EXTRACT TO READ:
┌────────
As I have discussed previously, I remain exceptionally optimistic about renewables driving global economic growth upward. Making more money will make it considerably easier to deal with whatever climate change throws at us. The best climate adaptation strategy is simply having more wealth.

If global economic growth increases from the 3 percent we maintain today to 4.5 percent, the world will be 30 times richer rather than merely 9 times richer by 2100. The mathematics of compound growth makes this difference extraordinary—an additional 1.5 percentage points annually transforms civilizational wealth over the span of a human lifetime.

I expect global carbon emissions will stagnate in the coming years—it probably has this year already—but it will not fall dramatically as many environmentalists hope. Emissions will decline gently through the 2030s and 2040s, achieving around 30 percent reduction from current levels. The relative decline in coal and oil demand will be offset by higher demand for metallurgical coal for steel and cement production, plus increased natural gas consumption for renewables firming and other energy-intensive industrial applications.

Most credible analysts predict we will manage to limit warming to less than 3 degrees, possibly between 2.3-2.7 degrees. In this scenario, the greatest threat to human civilization lies in climate disruption to agriculture.

We have obviously made remarkable progress in agriculture over the past century. Agricultural land use actually peaked in the 1990s and has remained stable since. The way to mitigate climate change's impact on food prices is more neoliberalism, which I have detailed in previous note - https://substack.com/@mdnadimahmed888222/note/c-122251627?r=o2bbq.
└────────
WORK TO COMPLETE:
- a) Set down word for word the part of the passage on economic growth and climate change that opens with "As I have discussed" and closes with "a human lifetime.".
- b) Write the next part of the passage on economic growth and climate change, picking up right after its final sentence.

Collected data entries:
┌────────
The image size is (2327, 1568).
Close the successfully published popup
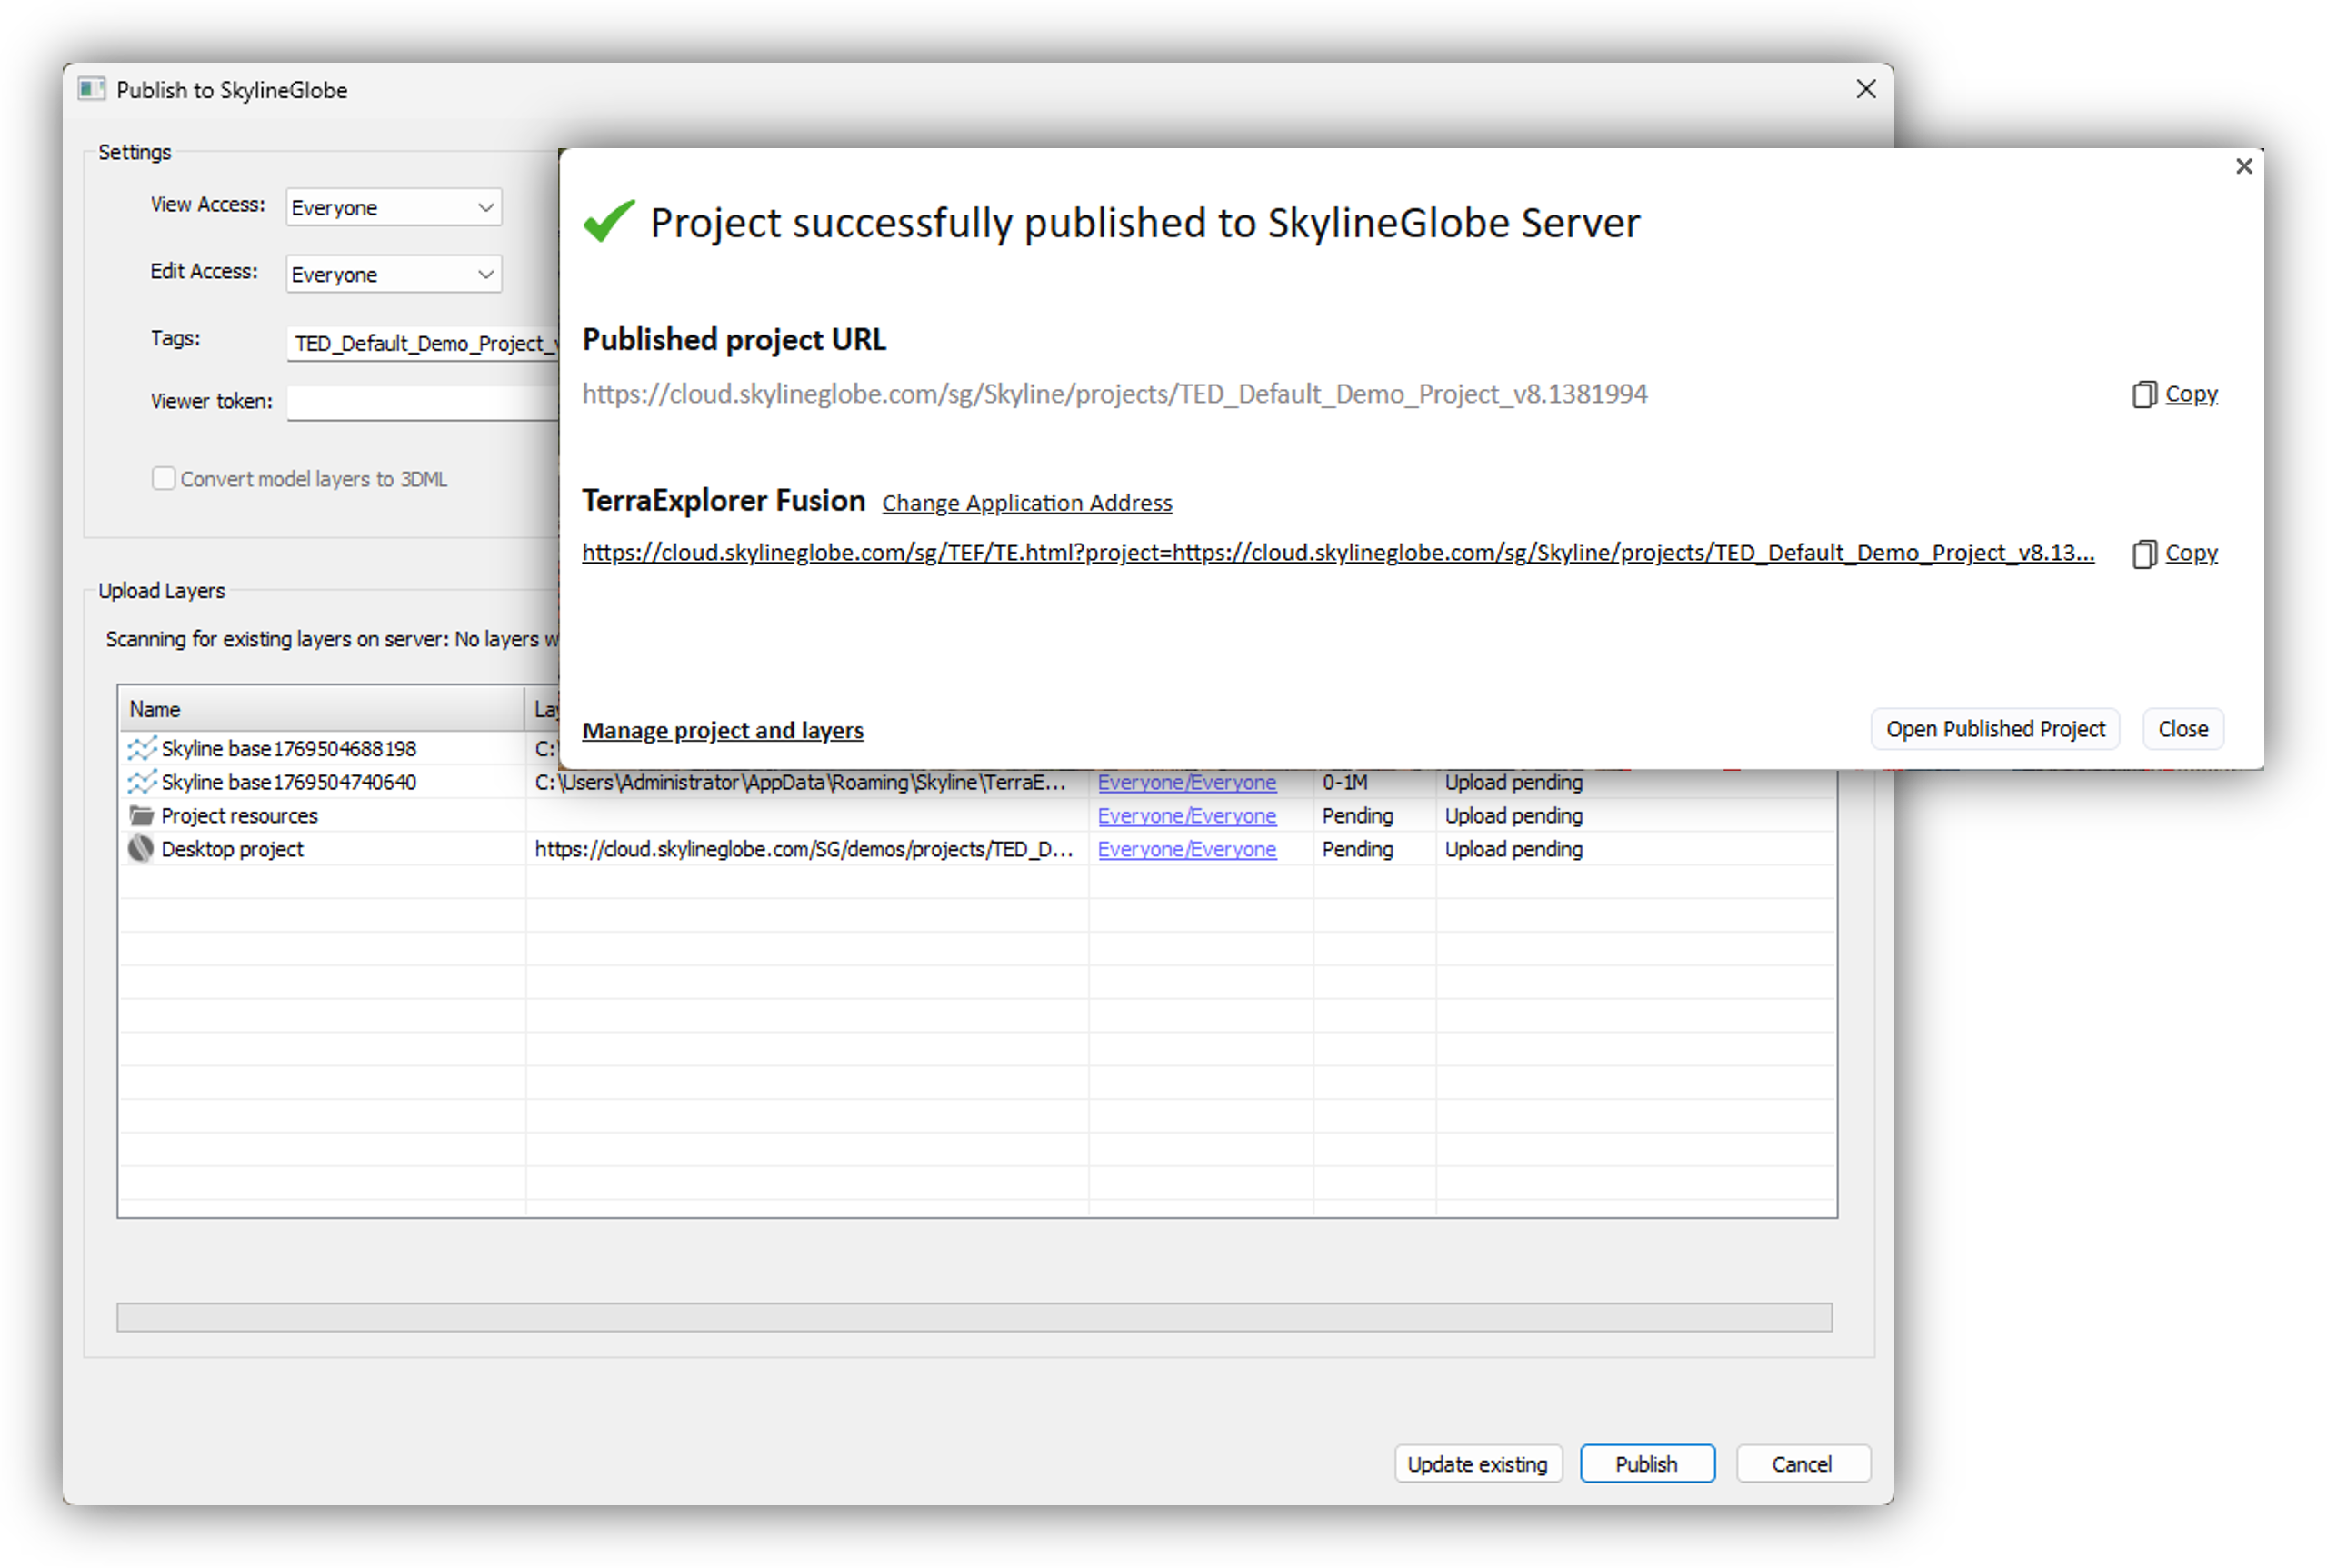pos(2243,166)
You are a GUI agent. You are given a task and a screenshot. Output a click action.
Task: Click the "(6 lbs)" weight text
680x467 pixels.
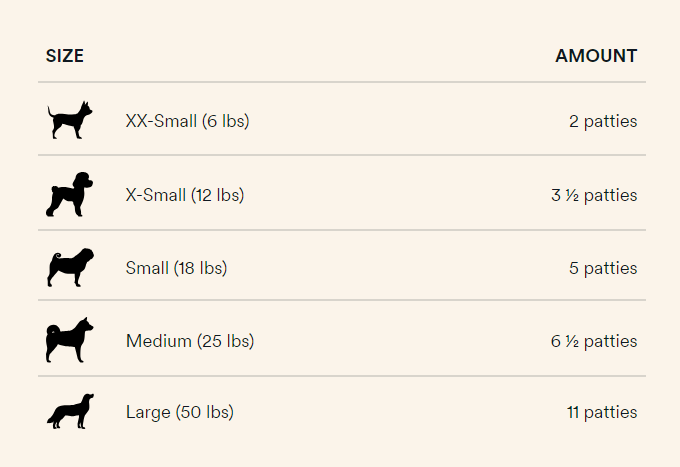pos(225,122)
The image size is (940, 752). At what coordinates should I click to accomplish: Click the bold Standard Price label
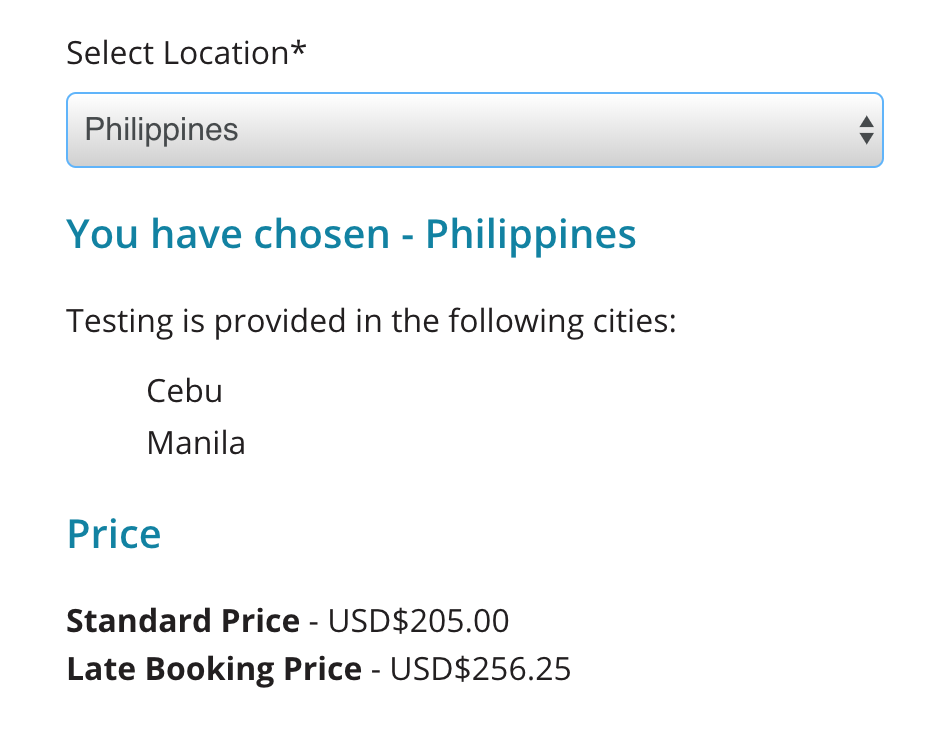pos(183,621)
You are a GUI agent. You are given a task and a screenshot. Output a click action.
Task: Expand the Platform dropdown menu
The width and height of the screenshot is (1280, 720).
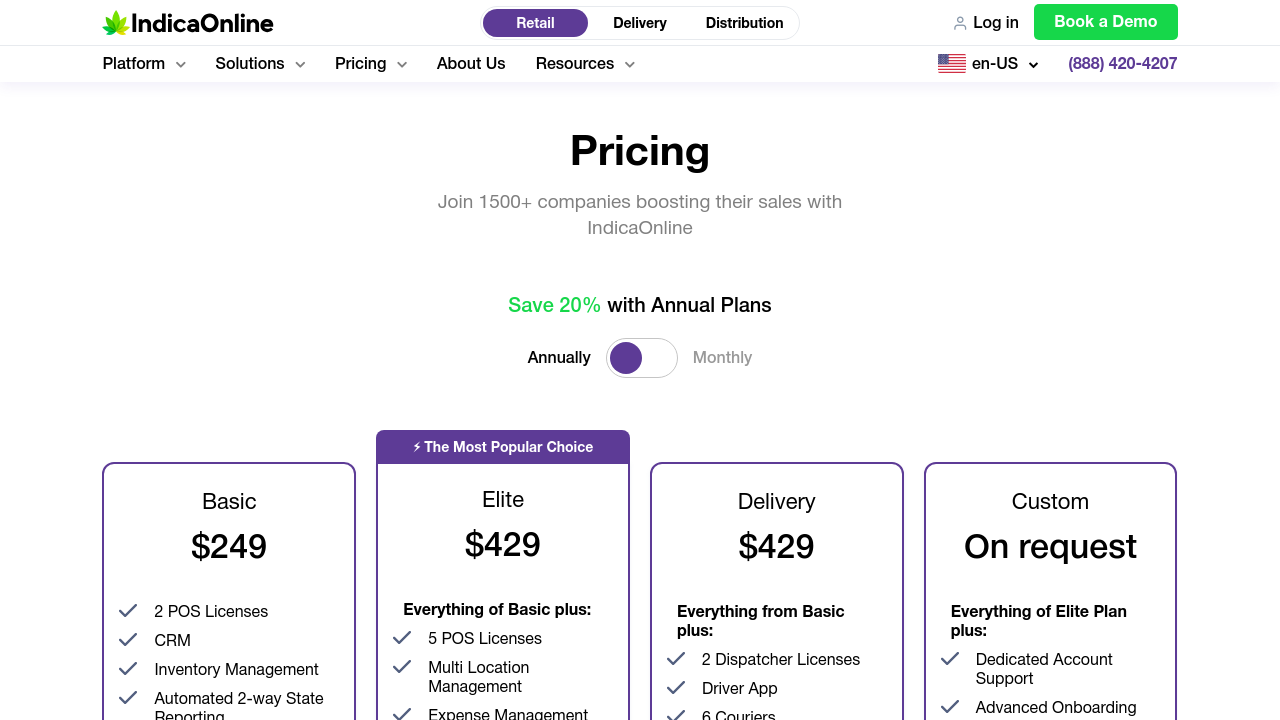(x=144, y=64)
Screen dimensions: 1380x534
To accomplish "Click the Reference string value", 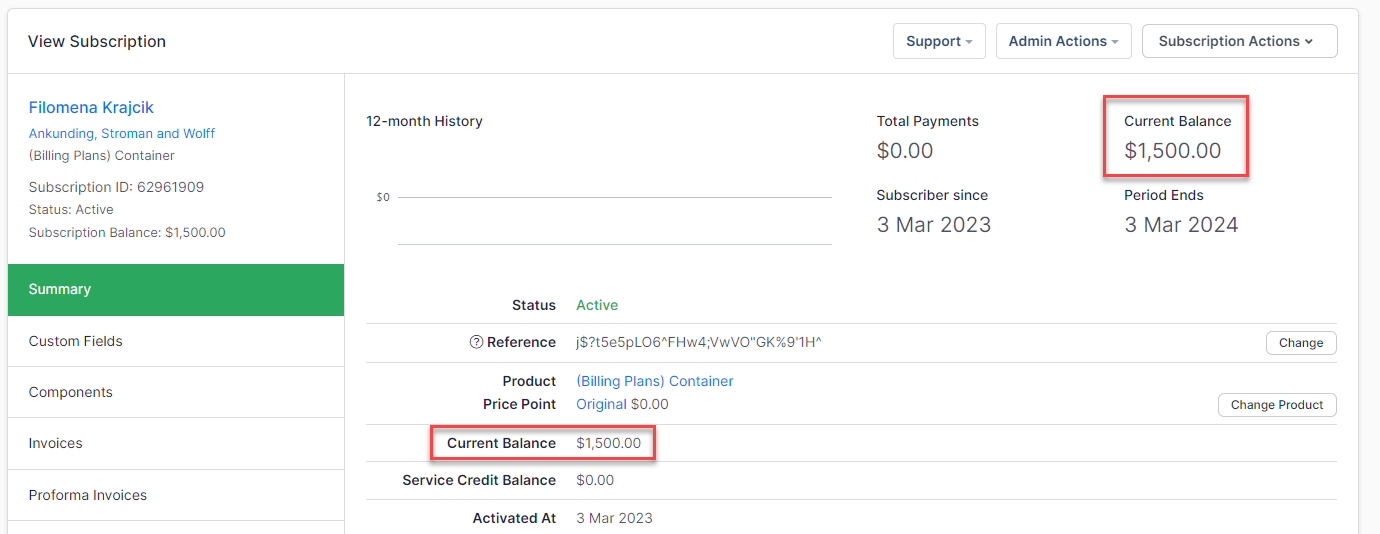I will (699, 342).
└────────
RESPONSES FOR EACH TASK:
- a)
As I have discussed previously, I remain exceptionally optimistic about renewables driving global economic growth upward. Making more money will make it considerably easier to deal with whatever climate change throws at us. The best climate adaptation strategy is simply having more wealth.

If global economic growth increases from the 3 percent we maintain today to 4.5 percent, the world will be 30 times richer rather than merely 9 times richer by 2100. The mathematics of compound growth makes this difference extraordinary—an additional 1.5 percentage points annually transforms civilizational wealth over the span of a human lifetime.

- b)
I remain very optimistic about laboratory-grown meat—not as enthusiastic as industry participants themselves, but far more than most observers. My prediction since 2017-2018 has been that the technology will scale and disrupt most protein markets by the mid-2040s.

The trajectory thus far appears promising. Laboratory-grown chicken used to cost approximately $200,000-300,000 per nugget. Current estimates place the cost below $100. Yes, that remains prohibitively expensive, but this represents the fastest price decline of any technology I have witnessed.

Unlike solar and wind energy, laboratory-grown meat has not yet received substantial government support. This technology will not only dramatically reduce agricultural emissions but also insulate our food prices from climate shocks. As long as humanity can secure affordable bacon and eggs for breakfast, we can face any challenge.